(Beginning of DATA SECTION)
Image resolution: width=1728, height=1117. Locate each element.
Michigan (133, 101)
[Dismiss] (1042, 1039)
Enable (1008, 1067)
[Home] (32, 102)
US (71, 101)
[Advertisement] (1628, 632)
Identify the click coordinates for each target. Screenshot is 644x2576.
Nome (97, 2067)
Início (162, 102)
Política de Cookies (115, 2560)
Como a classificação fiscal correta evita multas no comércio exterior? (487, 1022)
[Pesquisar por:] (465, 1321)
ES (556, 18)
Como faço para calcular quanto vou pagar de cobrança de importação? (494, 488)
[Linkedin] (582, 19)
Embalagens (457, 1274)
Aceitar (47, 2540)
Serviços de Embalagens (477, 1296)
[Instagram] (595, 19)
(End of DATA SECTION)
▶ [HOW TO COMPLETE THIS TASK] Count every line in the data that contains the word "each", then give that count and nothing else.

▶ [EXERCISE SOLUTION] 2